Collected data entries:
● ● ●

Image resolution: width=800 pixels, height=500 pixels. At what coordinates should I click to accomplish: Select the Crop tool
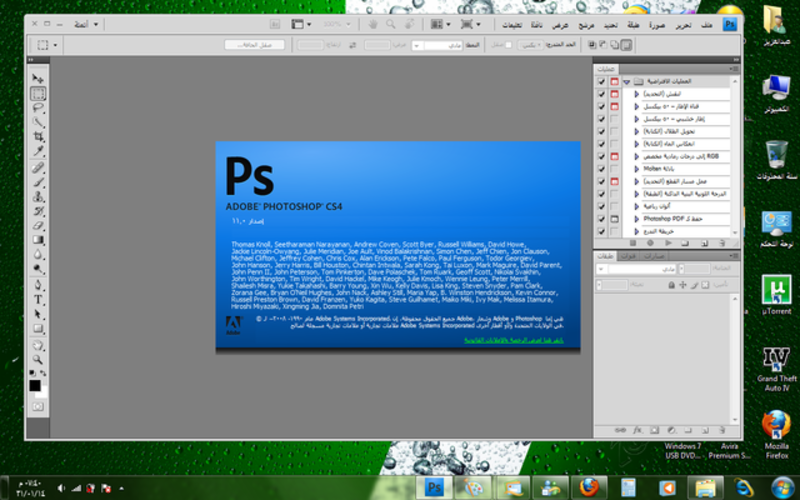[38, 136]
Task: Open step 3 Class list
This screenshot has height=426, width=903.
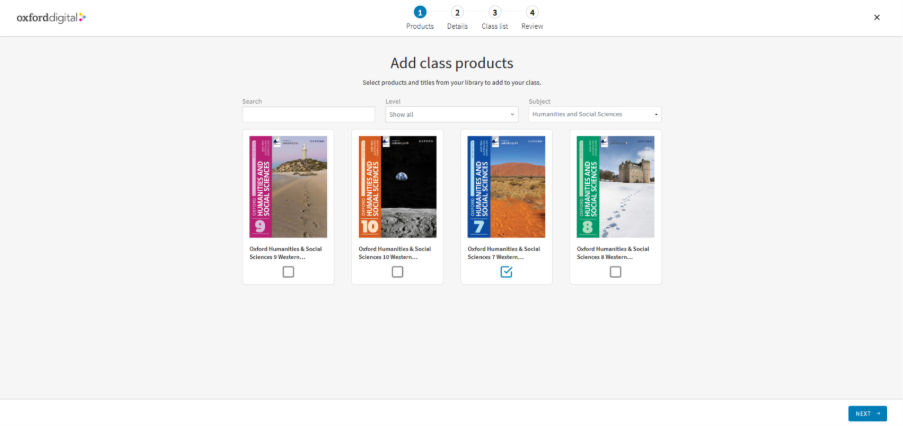Action: [495, 12]
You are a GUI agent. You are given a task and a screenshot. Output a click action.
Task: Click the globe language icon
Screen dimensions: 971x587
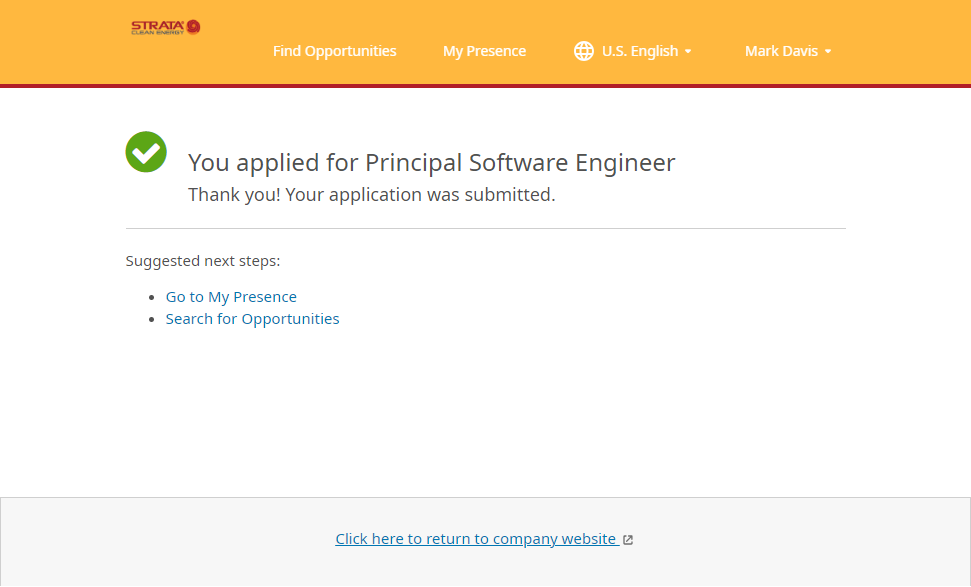pos(584,51)
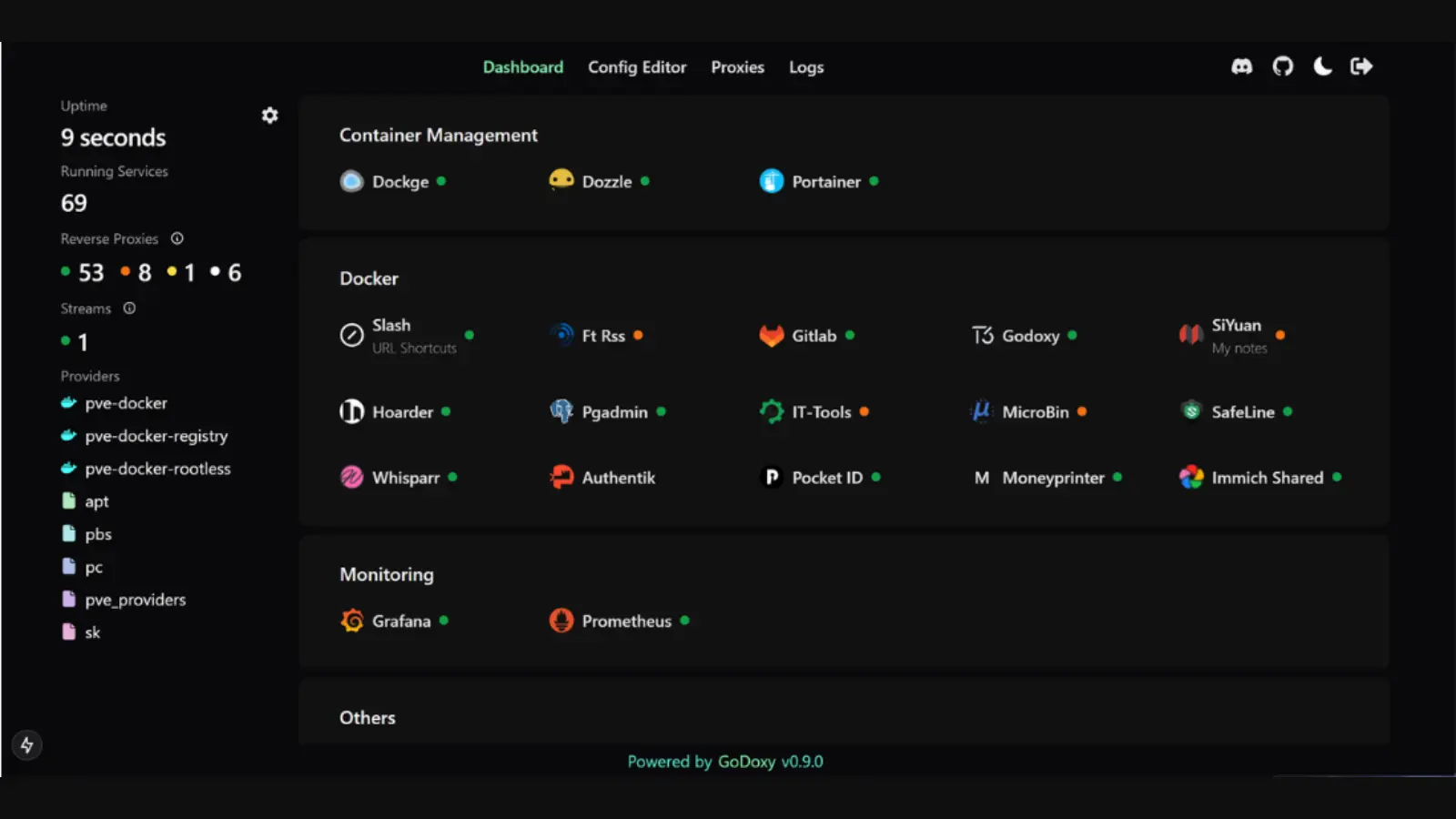
Task: Open Grafana from Monitoring section
Action: click(x=400, y=622)
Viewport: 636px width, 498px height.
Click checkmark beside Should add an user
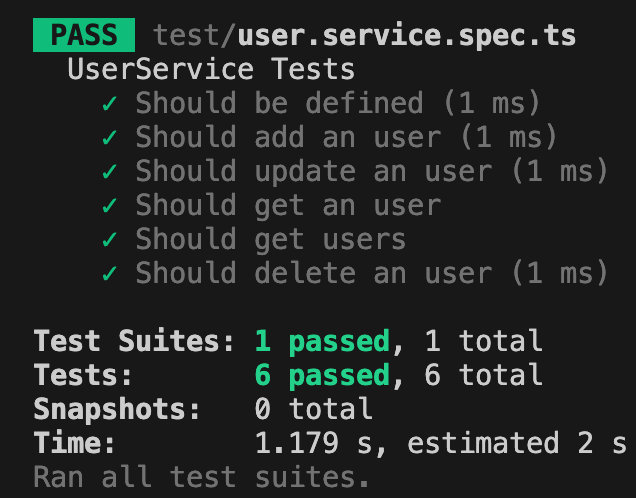110,137
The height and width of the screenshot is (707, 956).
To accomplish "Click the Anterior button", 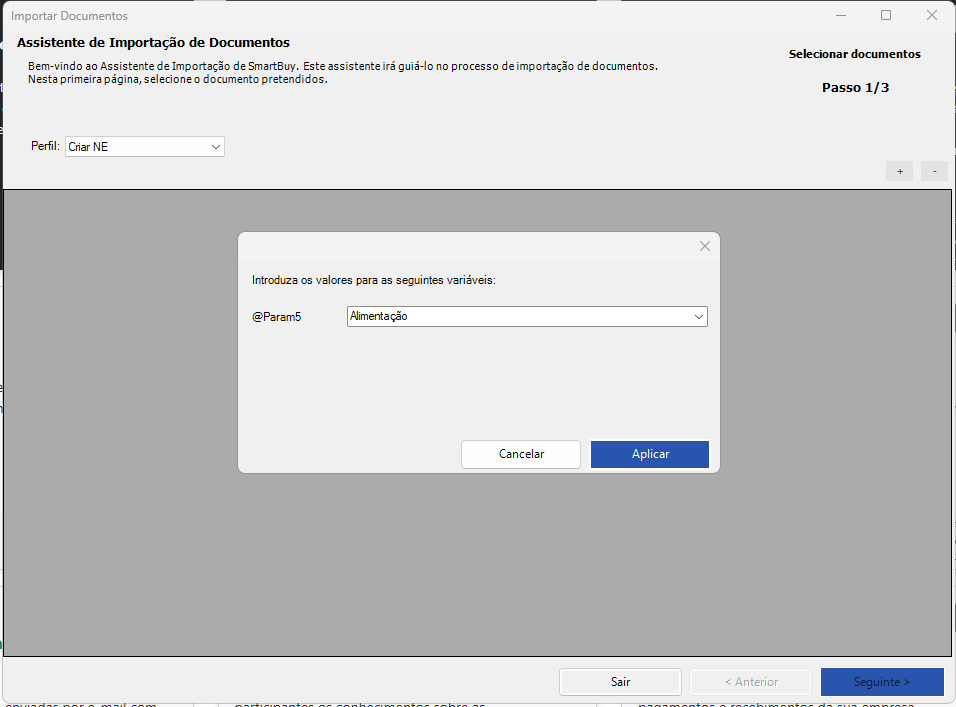I will (x=750, y=682).
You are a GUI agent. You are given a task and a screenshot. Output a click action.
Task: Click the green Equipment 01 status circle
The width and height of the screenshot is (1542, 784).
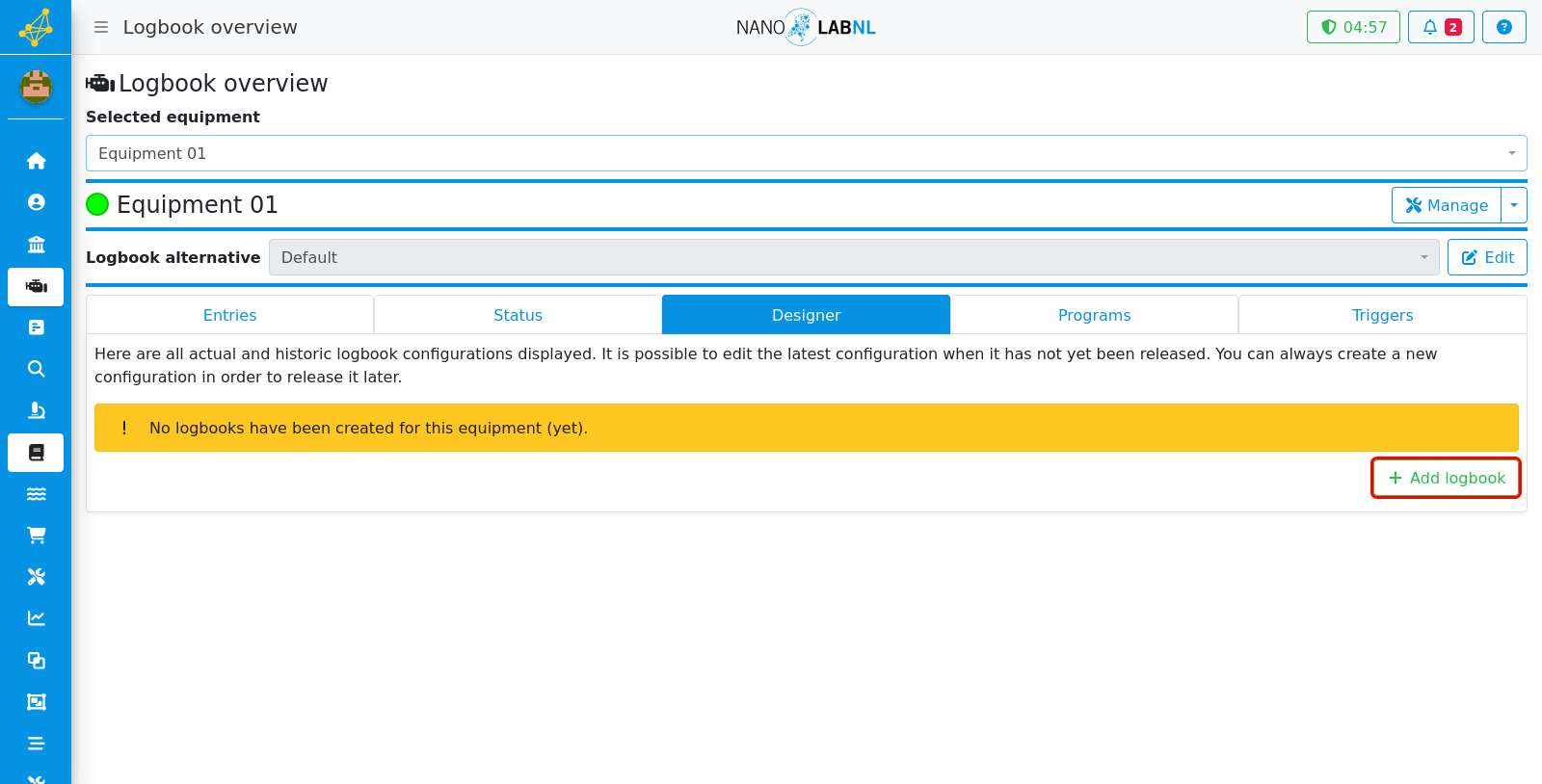[x=97, y=204]
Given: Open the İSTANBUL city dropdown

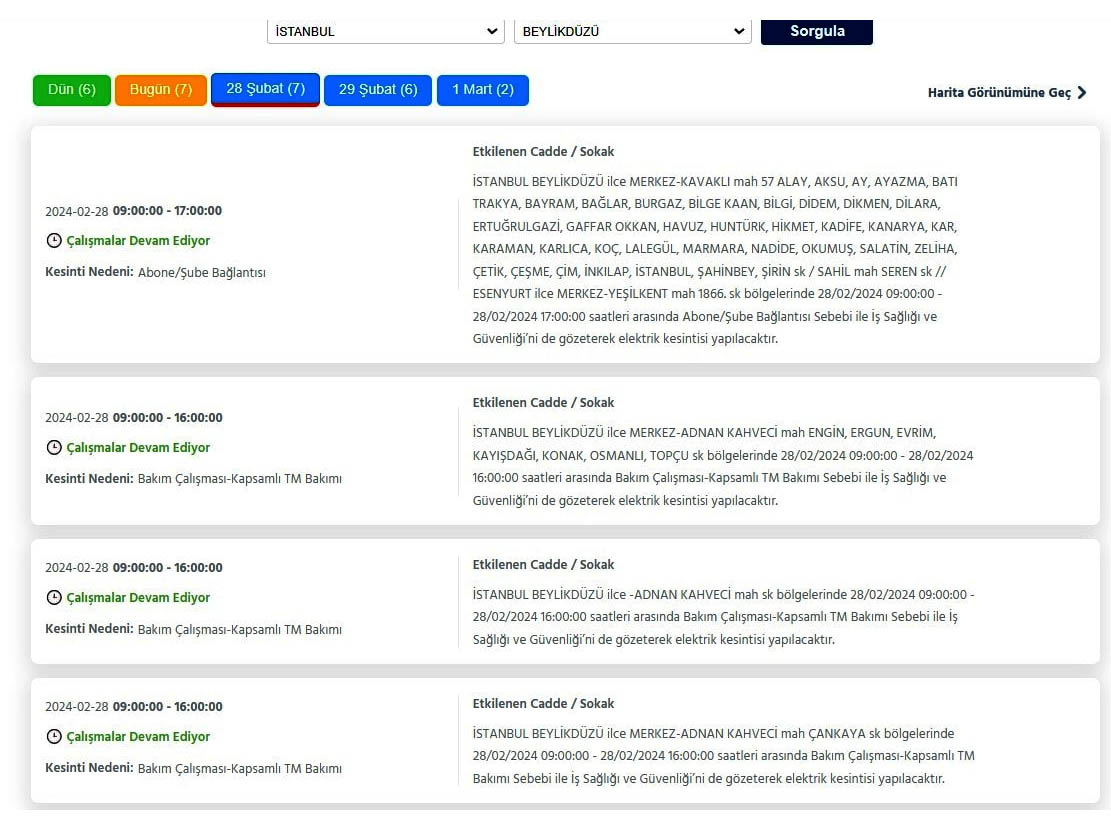Looking at the screenshot, I should pyautogui.click(x=386, y=31).
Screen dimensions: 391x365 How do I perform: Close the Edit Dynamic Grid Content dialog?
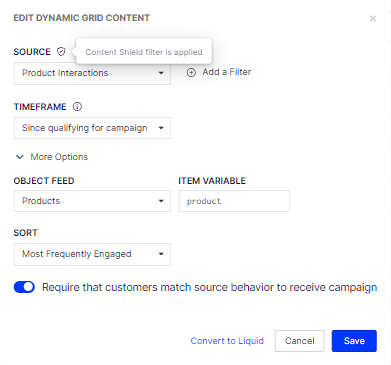(373, 18)
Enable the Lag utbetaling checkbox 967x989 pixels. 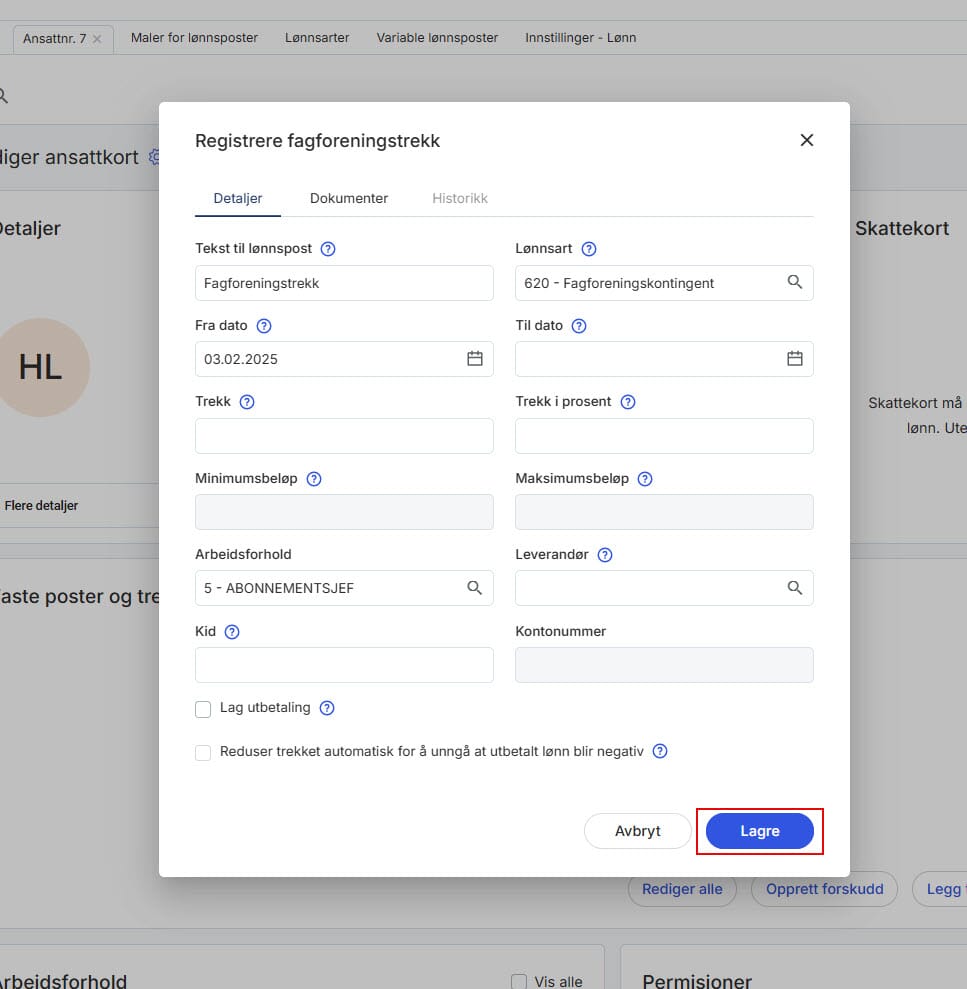(203, 709)
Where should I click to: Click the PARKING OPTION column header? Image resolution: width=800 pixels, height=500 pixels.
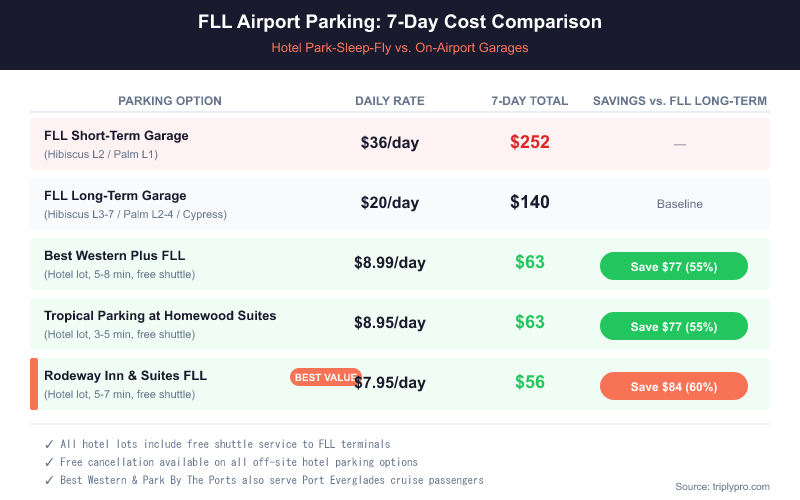(x=170, y=101)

● ● ●

Work to be completed:
The lines above starting at the one that holds "Screen dimensions: 971x587" and ending at the one that holds "The height and" are to be written out exactly, ends included, and no pictures are to be copied.

Exercise output:
Screen dimensions: 971x587
pos(584,51)
Task: Open Grafana from Monitoring section
Action: click(x=400, y=622)
Viewport: 636px width, 498px height.
Click checkmark beside Should add an user
110,137
The height and width of the screenshot is (707, 956).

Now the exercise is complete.